Et ce sur cinq indicateurs environnementaux. « On a pris en compte ceux qui nous semblaient les plus pertinents : le changement climatique soit la production de gaz à effets de serre et de CO2, l’acidification des eaux, l’eutrophication des eaux, l’écotoxicité pour la faune et la flore, la déplétion en ressources minérales. Sur ces critères, le cystoscope à usage unique avait un impact environnemental 30 à 70 % plus faible », détaille Michael Baboudjian.

La question de l’évaluation de l’impact carbone

© AP-HM

Finalement, dans ce cas, les avantages du jetable « en plus du développement durable sont le moindre coût, la disponibilité permanente du matériel, la qualité optimale du matériel, l’absence de risque d’intoxication du personnel et la sécurité pour le patient », résume Eric Lechevallier. Mais « nous faisons un travail qui n’est pas le nôtre : c’est l’industriel qui devrait nous fournir l’évaluation de l’impact carbone de son produit », estime Michael Baboudjian.
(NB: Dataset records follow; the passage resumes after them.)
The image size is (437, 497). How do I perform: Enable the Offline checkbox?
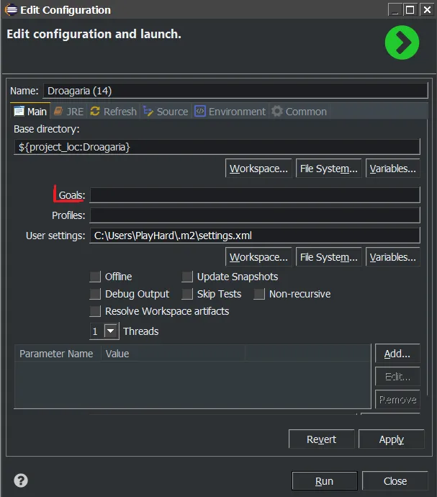[95, 277]
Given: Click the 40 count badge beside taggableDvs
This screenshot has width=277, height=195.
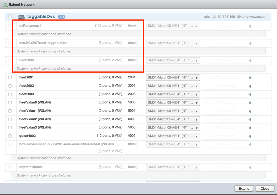Looking at the screenshot, I should 61,17.
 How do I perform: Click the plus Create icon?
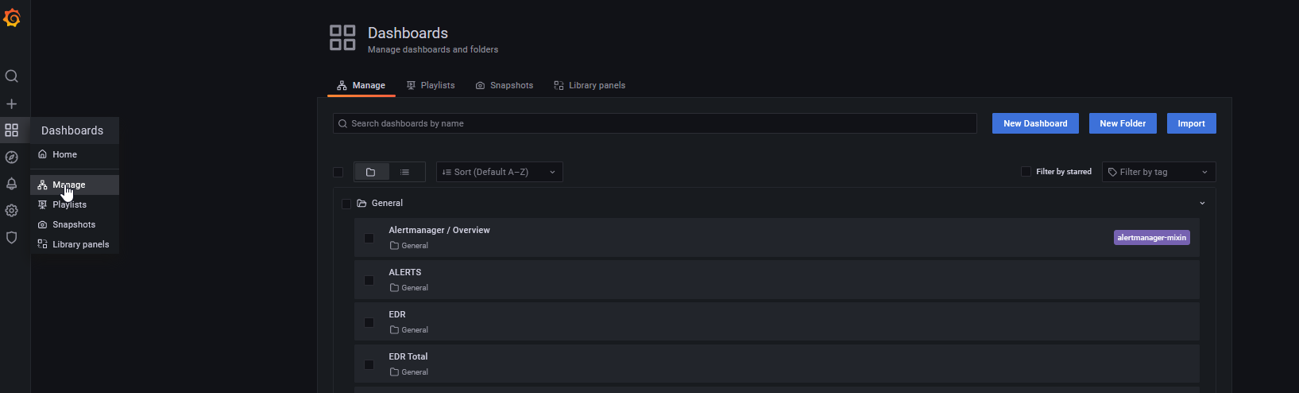12,104
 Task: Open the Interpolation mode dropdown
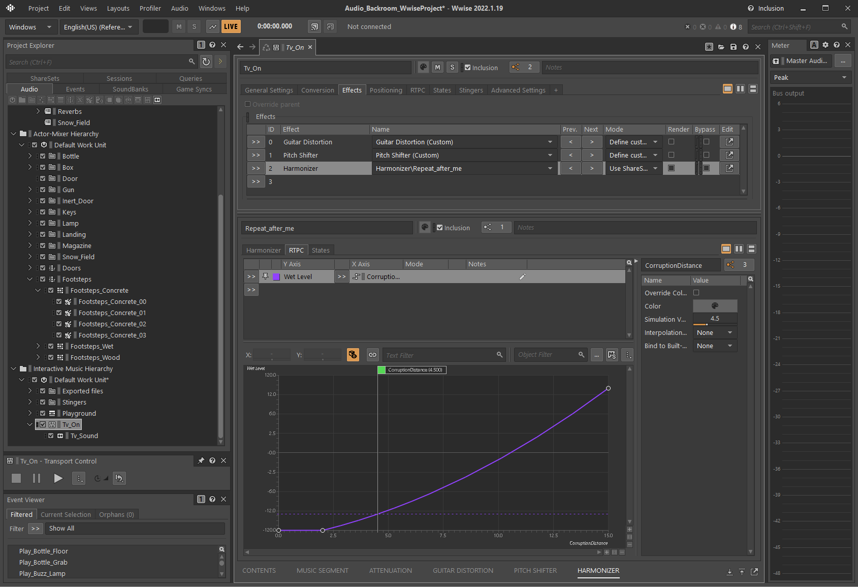714,333
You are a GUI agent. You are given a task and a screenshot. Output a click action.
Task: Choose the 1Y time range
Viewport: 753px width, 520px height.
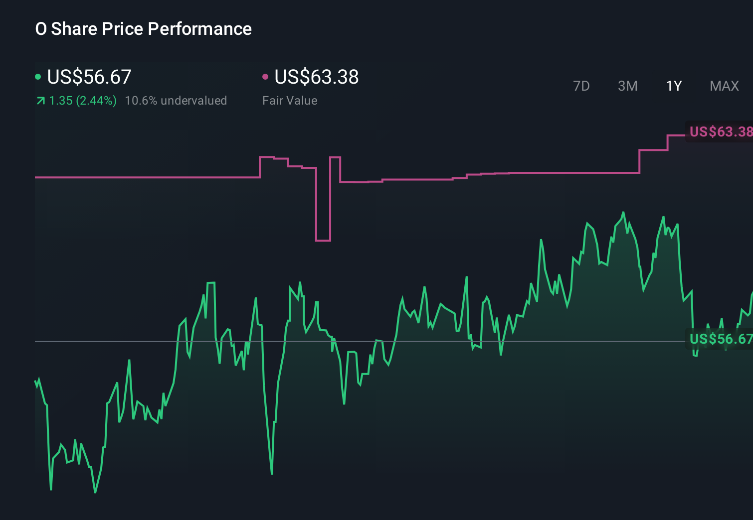(x=674, y=86)
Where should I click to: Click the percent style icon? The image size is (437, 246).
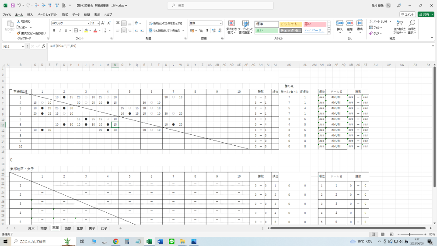click(x=201, y=31)
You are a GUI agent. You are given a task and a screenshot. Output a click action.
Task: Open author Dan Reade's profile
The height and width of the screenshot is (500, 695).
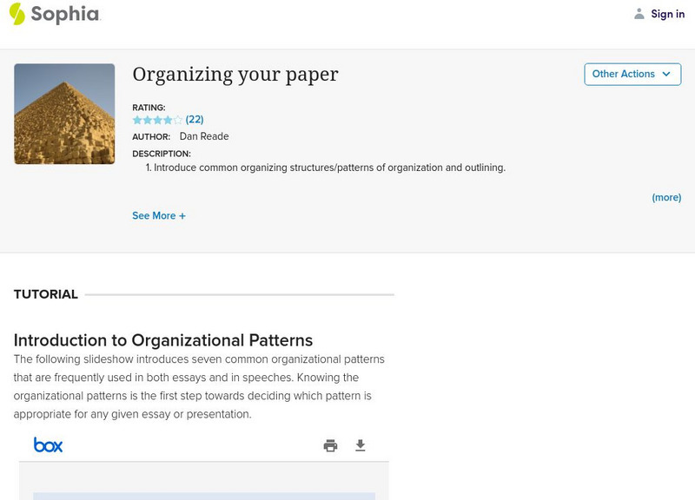(x=204, y=136)
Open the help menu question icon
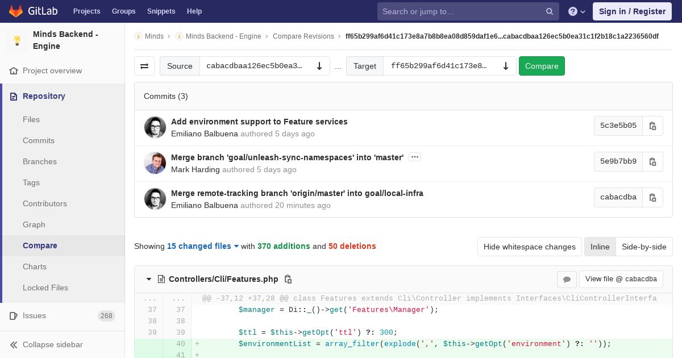This screenshot has height=358, width=682. coord(576,11)
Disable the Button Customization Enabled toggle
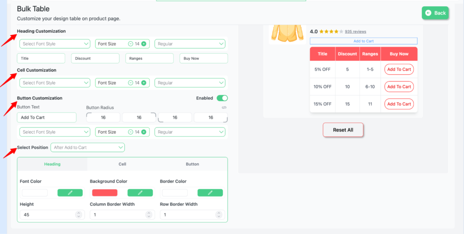This screenshot has width=464, height=234. (x=222, y=98)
Passer du réutilisable à l’unique engendre un bouleversement majeur à l’AP-HM où la pharmacie gère les achats du jetable et le service biomédical ceux du réutilisable. « Les dépenses de la pharmacie sont donc montées brutalement (sans transfert de budget) mais les pharmaciens ont compris notre démarche », se réjouit Michael Baboudjian. « L’étude environnementale a joué en notre faveur, c’est un argument supplémentaire mais qui ne suffit pas en soi dans l’établissement. On passe à l’usage unique parce qu’on a montré que c’était moins cher et que c’était bien pour le patient ».